- Document excerpt

-=-=-

In a typical game with deferred lighting, opaque meshes are rendered into the G-buffer, and transparent meshes are rendered using forward rendering. Therefore, deferred shadow maps only work for opaque meshes. In many games transparent meshes do not receive any shadows to keep the forward rendering simple.

Shadow mask

The shadow mask is an image, as seen from the camera, where each pixel stores the shadow information of the scene. Each shadow-casting light is assigned to one 8-bit channel (R, G, B, or A). Lights that do not overlap can use the same channel!

Each channel stores the shadow term of the light source. A value of 0 means the pixel is shadowed; a value of 1 means the pixel is fully lit. The shadow mask is usually an RGBA render target, which means that it can store the shadow terms of up to four shadows per pixel. If a pixel is affected by more than 4 shadows at the same time, multiple render targets are required to store the shadow mask. – For performance reasons it is recommended that no more than 4 shadow-casting lights overlap in a scene. A single render target should be sufficient in most cases.

The following screenshot shows a scene with a directional light (sun) and a point light (colored sphere). The shadow mask is shown in the upper left. The shadows have to use different shadow mask channels because the directional light and the point light overlap. The directional light's shadow is stored in the R channel. The point light's shadow is stored in the G channel.

Shadow-Mask

DigitalRune Graphics provides a ShadowMaskRenderer. The renderer supports StandardShadows, CubeMapShadows, CascadedShadows and CompositeShadows. Support for new shadow types can be implemented by creating a new renderer and adding it to the Renderers collection of the ShadowMaskRenderer.

-=-=-

Reproduce the part of the shadow mask text that begins with the words containing "The shadow mask is an" and ends with "the same channel!". The stored data that comes next has nothing to do with this.

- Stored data

-=-=-

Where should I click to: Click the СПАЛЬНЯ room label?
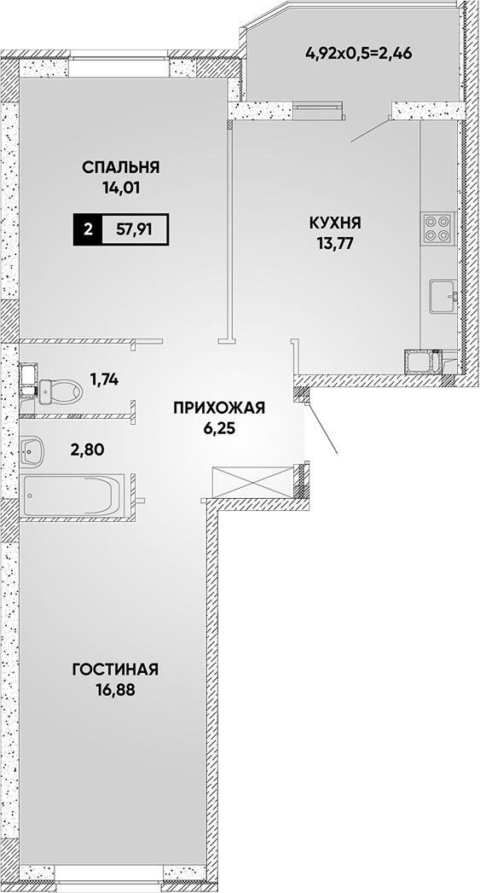(x=120, y=167)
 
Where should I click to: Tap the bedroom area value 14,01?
(x=121, y=187)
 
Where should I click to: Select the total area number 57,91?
(x=136, y=230)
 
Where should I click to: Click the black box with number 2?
(x=88, y=230)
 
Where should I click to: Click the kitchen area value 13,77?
(x=336, y=242)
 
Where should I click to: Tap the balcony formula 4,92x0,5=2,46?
(x=359, y=54)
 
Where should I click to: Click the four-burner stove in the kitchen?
(x=438, y=228)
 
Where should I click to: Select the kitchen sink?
(x=443, y=296)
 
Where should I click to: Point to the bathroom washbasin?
(x=32, y=452)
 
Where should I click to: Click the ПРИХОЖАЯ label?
(x=219, y=408)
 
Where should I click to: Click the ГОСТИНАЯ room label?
(x=115, y=670)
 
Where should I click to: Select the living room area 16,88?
(x=116, y=690)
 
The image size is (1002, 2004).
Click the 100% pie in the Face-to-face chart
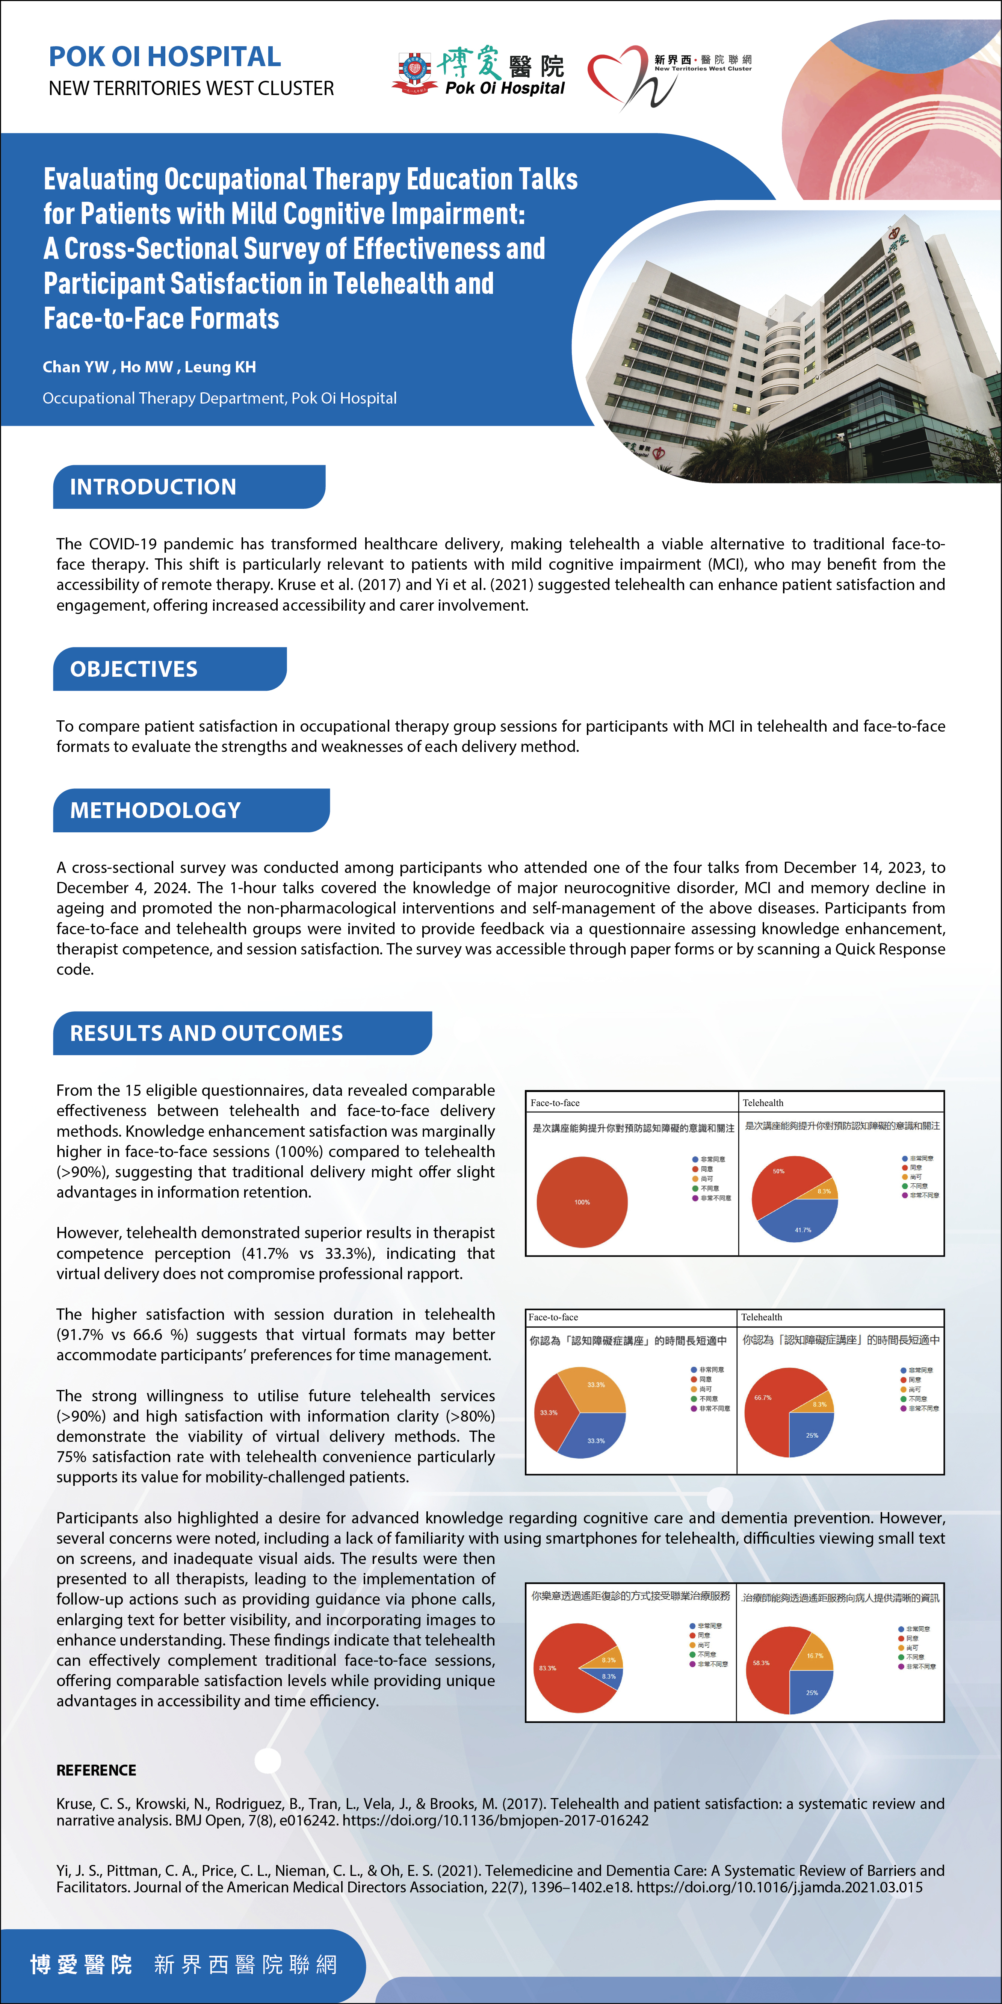click(x=582, y=1202)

-=-=-

- Answer box
The shadow mask is an image, as seen from the camera, where each pixel stores the shadow information of the scene. Each shadow-casting light is assigned to one 8-bit channel (R, G, B, or A). Lights that do not overlap can use the same channel!